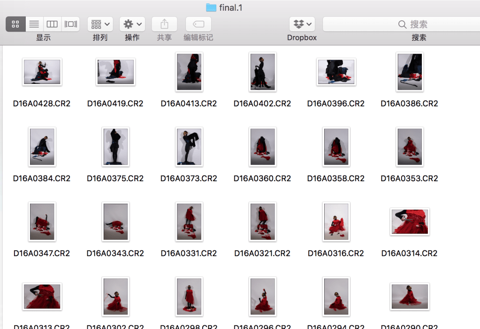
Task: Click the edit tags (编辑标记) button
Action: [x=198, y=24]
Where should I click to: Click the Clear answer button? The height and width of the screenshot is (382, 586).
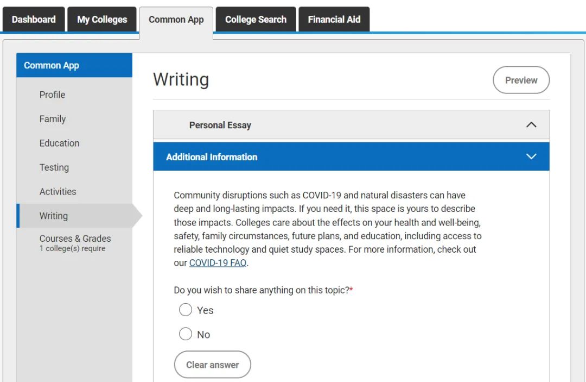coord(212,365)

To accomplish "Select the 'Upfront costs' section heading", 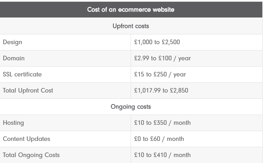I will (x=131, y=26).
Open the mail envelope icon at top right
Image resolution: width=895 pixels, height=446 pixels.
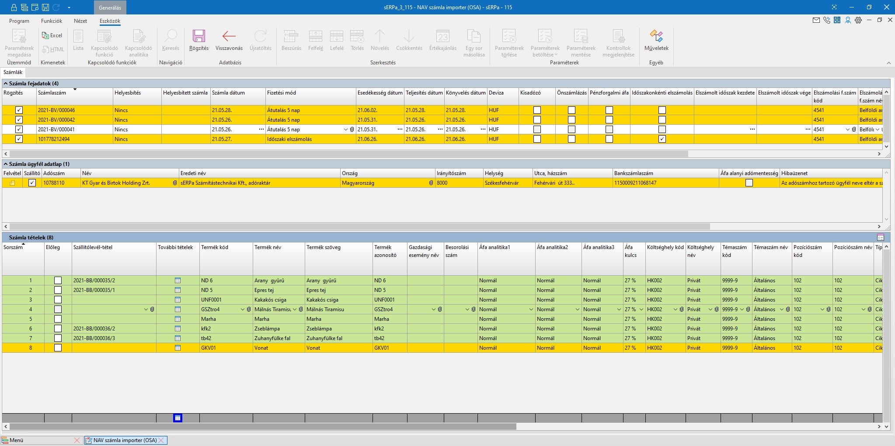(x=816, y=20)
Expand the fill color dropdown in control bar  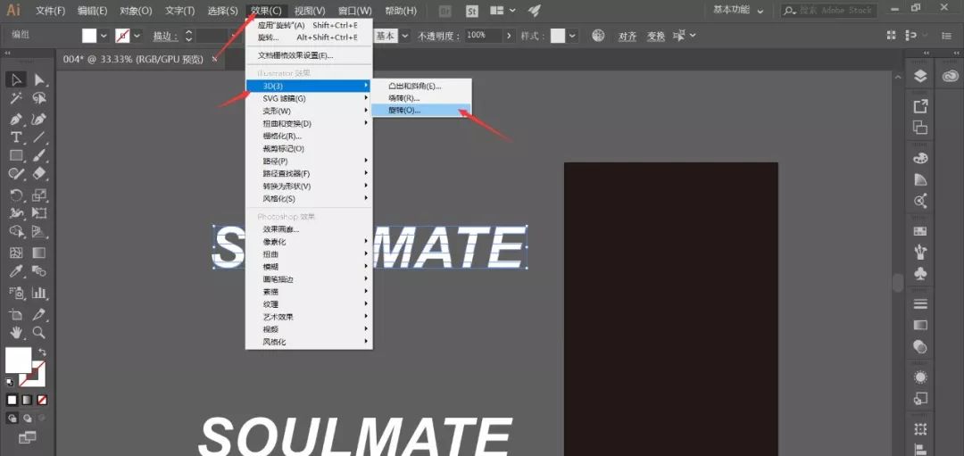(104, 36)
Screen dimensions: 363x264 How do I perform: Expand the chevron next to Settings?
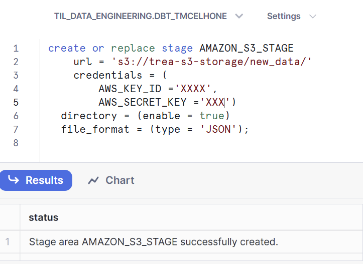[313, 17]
···
■ WORK INSTRUCTIONS ■
Reproduce exactly, with every picture left out, the lines from the one that contains "Screen dimensions: 363x264" to the final line of the records above.

■ OUTPUT OF THE TASK ■
Screen dimensions: 363x264 How do I perform: Expand the chevron next to Settings?
[313, 17]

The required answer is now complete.